Local band’s last call tonight

Local band's last call tonight

By Chris Krapek

DeKALB | When you ask members of local band Loose Lips Sink Ships how to describe their music, there’s no concise answer.

Are they math-rockers? Experimental?

Here are some responses from the band:

“I usually tell people, ‘Do you like Metallica?'”

“Dave Matthews cover songs.”

“Our music is like trekking through the most treacherous quagmire of Vietnamese brothels.”

To celebrate the release of “Eating Happens,” their new split vinyl 7-inch with the revered Victor Villarreal, Loose Lips will headline tonight at The House Cafe, 263 E. Lincoln Highway, and it may be the band’s final show.

“Eating Happens” features the band’s curiously-named “Sarah Palin Parasailing” and Villarreal’s “Prophesying Hypothesis.”

Guitarist Matthew Frank had the opportunity to meet former Cap’n Jazz and Ghosts & Vodka member Villarreal after an employee at local studio Brick City Warehouse suggested he meet him.

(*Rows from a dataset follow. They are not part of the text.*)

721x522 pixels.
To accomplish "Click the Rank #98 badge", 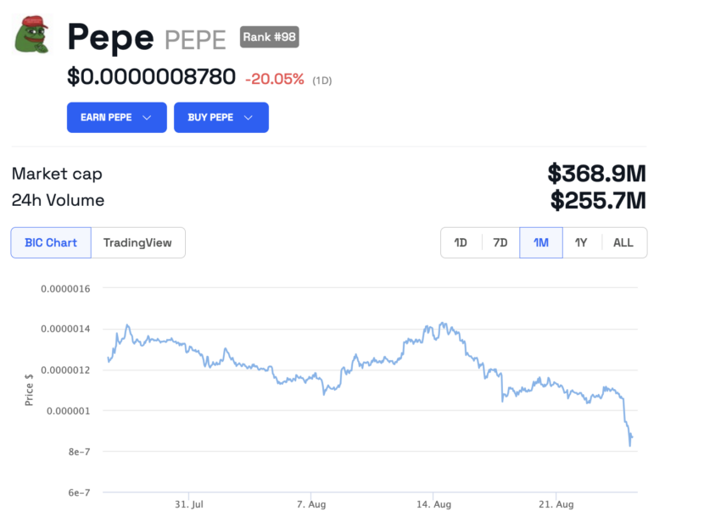I will (x=269, y=37).
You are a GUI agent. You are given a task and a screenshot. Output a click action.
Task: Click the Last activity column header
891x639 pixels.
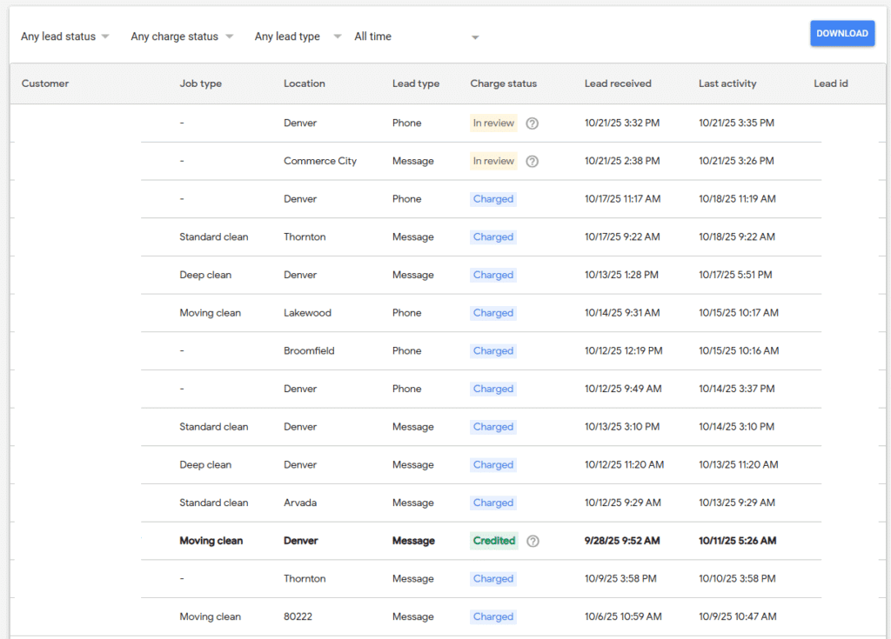(727, 83)
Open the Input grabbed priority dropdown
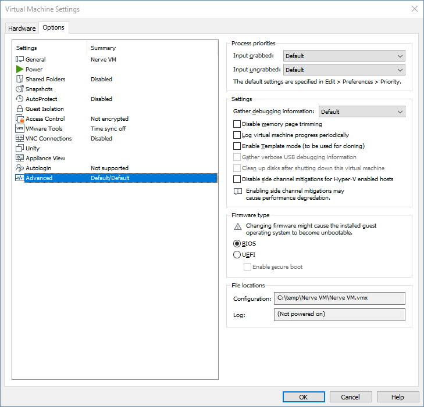 [344, 56]
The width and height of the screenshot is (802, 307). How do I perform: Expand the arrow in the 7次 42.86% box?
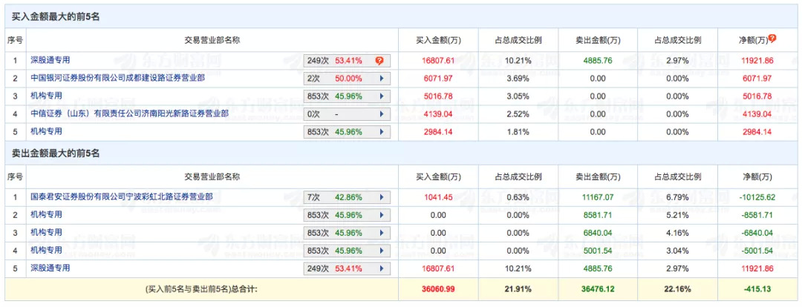(382, 197)
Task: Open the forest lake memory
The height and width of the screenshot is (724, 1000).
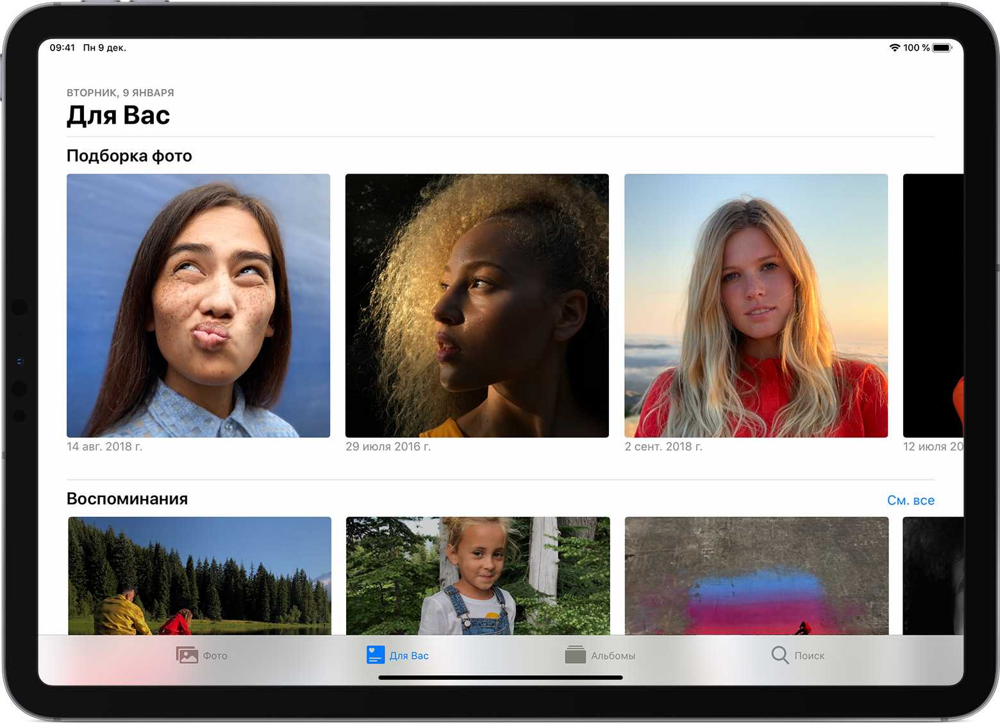Action: click(199, 575)
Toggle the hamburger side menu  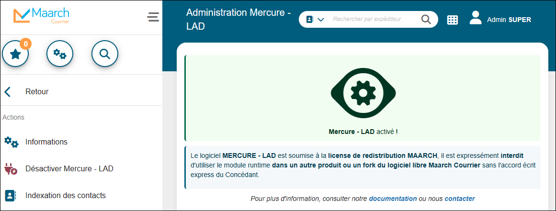click(x=153, y=17)
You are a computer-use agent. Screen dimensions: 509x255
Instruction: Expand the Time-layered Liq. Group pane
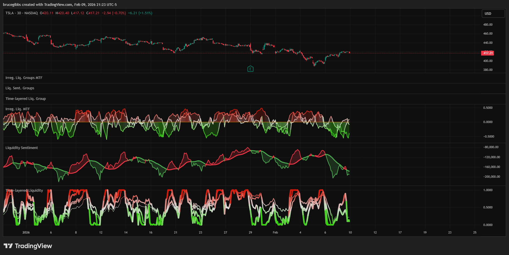coord(26,99)
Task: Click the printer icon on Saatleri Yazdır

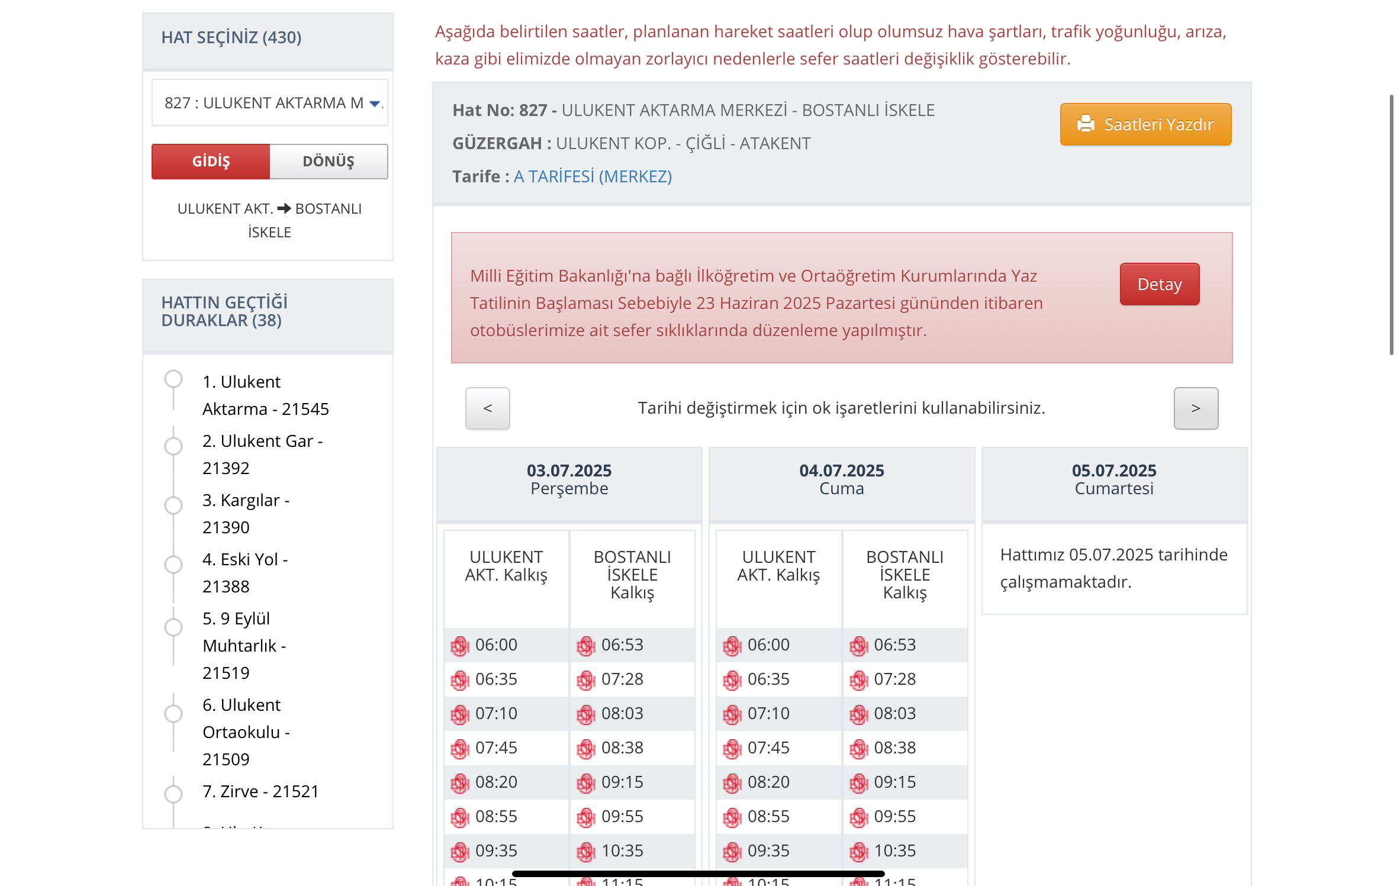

“I remember thinking, ‘you’re f—— with me,’ he knows how much we adore him,” Frank said. “He’s like, ‘you’re not going to freak him out, are you?'”

For the past couple of years, Loose Lips has been touring and playing at places like The Metro and The Guesthouse in Chicago. The quartet has also been cranking out full-lengths, EP’s and 7-inches with their unique, no-vocal, instrumentally-focused take on music.

Some songs are sprawling, 16-minute explorations of sounds that no one else in DeKalb is producing. Others are tight, backed by appropriately incoherent titles like “Meth Is Fun” and “Coach Kukoc’s Croatian Couscous.”

The show is being billed as Loose Lips last show for quite some time as guitarist Conor Mackey will move and go to school in Minnesota. The remaining members of the band say they have no intention of replacing him. Mackey hopes that everyone who attends will be able to fully experience what could be the band’s curtain call in DeKalb.

“Bring your game face and get ready to take a knee,” he said.

While the band is on its hiatus, Frank hopes to start a new band in Chicago with vocalists and bassist Steve Marek hopes to improve his writing and complete his much-anticipated solo-album, “Acid Rain.”

When you ask members of Loose Lips how they want to be remembered in the DeKalb music scene after their last show, the answer is simple.

“Wasted a——-,” said drummer Jacob Boulay. “And he was cute before he went bald.”

 

The show starts at 8 p.m. Tickets are $7 and $5 with a flyer. The limited edition 7-inch “Eating Happens” can also be purchased at the show for $5.